Items listed in a dataset
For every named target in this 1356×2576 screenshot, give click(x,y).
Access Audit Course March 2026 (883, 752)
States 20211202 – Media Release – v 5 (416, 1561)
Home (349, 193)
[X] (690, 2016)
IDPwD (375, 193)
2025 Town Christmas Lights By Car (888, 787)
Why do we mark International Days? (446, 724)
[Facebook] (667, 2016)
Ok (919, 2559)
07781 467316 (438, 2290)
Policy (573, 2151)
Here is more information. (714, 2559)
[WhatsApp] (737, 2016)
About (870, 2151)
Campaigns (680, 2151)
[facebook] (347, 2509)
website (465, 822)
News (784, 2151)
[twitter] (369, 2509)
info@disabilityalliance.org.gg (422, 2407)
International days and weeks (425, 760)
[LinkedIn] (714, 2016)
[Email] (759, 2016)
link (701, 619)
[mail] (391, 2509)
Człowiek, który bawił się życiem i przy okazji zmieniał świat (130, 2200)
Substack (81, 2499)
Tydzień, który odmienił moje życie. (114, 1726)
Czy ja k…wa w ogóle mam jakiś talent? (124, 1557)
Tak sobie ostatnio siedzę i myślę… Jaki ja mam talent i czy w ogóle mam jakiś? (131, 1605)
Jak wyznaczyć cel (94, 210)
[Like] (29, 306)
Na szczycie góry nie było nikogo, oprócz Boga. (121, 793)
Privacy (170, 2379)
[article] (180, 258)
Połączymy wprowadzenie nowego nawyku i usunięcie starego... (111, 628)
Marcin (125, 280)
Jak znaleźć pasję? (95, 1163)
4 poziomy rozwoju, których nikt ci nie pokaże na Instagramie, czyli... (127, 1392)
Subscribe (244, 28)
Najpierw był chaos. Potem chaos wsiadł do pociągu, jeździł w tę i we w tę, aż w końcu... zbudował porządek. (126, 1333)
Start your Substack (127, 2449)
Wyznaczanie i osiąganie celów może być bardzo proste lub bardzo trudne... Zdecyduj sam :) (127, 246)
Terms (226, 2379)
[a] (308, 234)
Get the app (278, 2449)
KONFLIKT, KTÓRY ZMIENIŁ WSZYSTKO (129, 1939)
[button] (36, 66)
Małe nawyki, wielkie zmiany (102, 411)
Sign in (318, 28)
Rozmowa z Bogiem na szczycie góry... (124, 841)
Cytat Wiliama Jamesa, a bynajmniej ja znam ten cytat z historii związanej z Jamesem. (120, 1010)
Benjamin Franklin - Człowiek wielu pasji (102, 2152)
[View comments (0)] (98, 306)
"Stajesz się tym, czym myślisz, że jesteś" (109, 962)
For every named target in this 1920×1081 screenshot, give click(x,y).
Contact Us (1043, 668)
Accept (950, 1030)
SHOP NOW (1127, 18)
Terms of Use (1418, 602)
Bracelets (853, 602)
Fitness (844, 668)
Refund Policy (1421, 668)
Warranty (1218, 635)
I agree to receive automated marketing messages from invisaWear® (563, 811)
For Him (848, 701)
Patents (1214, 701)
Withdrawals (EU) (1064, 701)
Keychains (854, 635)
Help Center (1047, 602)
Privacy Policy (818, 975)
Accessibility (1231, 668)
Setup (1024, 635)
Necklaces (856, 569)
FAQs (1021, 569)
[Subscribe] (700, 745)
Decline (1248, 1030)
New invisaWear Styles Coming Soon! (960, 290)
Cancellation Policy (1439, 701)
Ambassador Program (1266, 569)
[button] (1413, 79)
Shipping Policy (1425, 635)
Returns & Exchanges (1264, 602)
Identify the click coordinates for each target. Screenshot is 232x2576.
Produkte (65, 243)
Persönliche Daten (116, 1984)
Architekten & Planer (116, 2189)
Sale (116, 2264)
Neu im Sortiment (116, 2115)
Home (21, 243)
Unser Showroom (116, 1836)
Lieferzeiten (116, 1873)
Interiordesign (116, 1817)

-- Brief --
Exactly as they stand above, repeat all the records.

-- Exercise solution --
For every named target in this 1356×2576 screenshot, give click(x,y).
Access Audit Course March 2026 (883, 752)
States 20211202 – Media Release – v 5 (416, 1561)
Home (349, 193)
[X] (690, 2016)
IDPwD (375, 193)
2025 Town Christmas Lights By Car (888, 787)
Why do we mark International Days? (446, 724)
[Facebook] (667, 2016)
Ok (919, 2559)
07781 467316 (438, 2290)
Policy (573, 2151)
Here is more information. (714, 2559)
[WhatsApp] (737, 2016)
About (870, 2151)
Campaigns (680, 2151)
[facebook] (347, 2509)
website (465, 822)
News (784, 2151)
[twitter] (369, 2509)
info@disabilityalliance.org.gg (422, 2407)
International days and weeks (425, 760)
[LinkedIn] (714, 2016)
[Email] (759, 2016)
link (701, 619)
[mail] (391, 2509)
Człowiek, który bawił się życiem i przy okazji zmieniał świat (130, 2200)
Substack (81, 2499)
Tydzień, który odmienił moje życie. (114, 1726)
Czy ja k…wa w ogóle mam jakiś talent? (124, 1557)
Tak sobie ostatnio siedzę i myślę… Jaki ja mam talent i czy w ogóle mam jakiś? (131, 1605)
Jak wyznaczyć cel (94, 210)
[Like] (29, 306)
Na szczycie góry nie było nikogo, oprócz Boga. (121, 793)
Privacy (170, 2379)
[article] (180, 258)
Połączymy wprowadzenie nowego nawyku i usunięcie starego... (111, 628)
Marcin (125, 280)
Jak znaleźć pasję? (95, 1163)
4 poziomy rozwoju, których nikt ci nie pokaże na Instagramie, czyli... (127, 1392)
Subscribe (244, 28)
Najpierw był chaos. Potem chaos wsiadł do pociągu, jeździł w tę i we w tę, aż w końcu... zbudował porządek. (126, 1333)
Start your Substack (127, 2449)
Wyznaczanie i osiąganie celów może być bardzo proste lub bardzo trudne... Zdecyduj sam :) (127, 246)
Terms (226, 2379)
[a] (308, 234)
Get the app (278, 2449)
KONFLIKT, KTÓRY ZMIENIŁ WSZYSTKO (129, 1939)
[button] (36, 66)
Małe nawyki, wielkie zmiany (102, 411)
Sign in (318, 28)
Rozmowa z Bogiem na szczycie góry... (124, 841)
Cytat Wiliama Jamesa, a bynajmniej ja znam ten cytat z historii związanej z Jamesem. (120, 1010)
Benjamin Franklin - Człowiek wielu pasji (102, 2152)
[View comments (0)] (98, 306)
"Stajesz się tym, czym myślisz, że jesteś" (109, 962)
For every named target in this 1920×1081 screenshot, give click(x,y).
Contact Us (1043, 668)
Accept (950, 1030)
SHOP NOW (1127, 18)
Terms of Use (1418, 602)
Bracelets (853, 602)
Fitness (844, 668)
Refund Policy (1421, 668)
Warranty (1218, 635)
I agree to receive automated marketing messages from invisaWear® (563, 811)
For Him (848, 701)
Patents (1214, 701)
Withdrawals (EU) (1064, 701)
Keychains (854, 635)
Help Center (1047, 602)
Privacy Policy (818, 975)
Accessibility (1231, 668)
Setup (1024, 635)
Necklaces (856, 569)
FAQs (1021, 569)
[Subscribe] (700, 745)
Decline (1248, 1030)
New invisaWear Styles Coming Soon! (960, 290)
Cancellation Policy (1439, 701)
Ambassador Program (1266, 569)
[button] (1413, 79)
Shipping Policy (1425, 635)
Returns & Exchanges (1264, 602)
Identify the click coordinates for each target. Screenshot is 232x2576.
Produkte (65, 243)
Persönliche Daten (116, 1984)
Architekten & Planer (116, 2189)
Sale (116, 2264)
Neu im Sortiment (116, 2115)
Home (21, 243)
Unser Showroom (116, 1836)
Lieferzeiten (116, 1873)
Interiordesign (116, 1817)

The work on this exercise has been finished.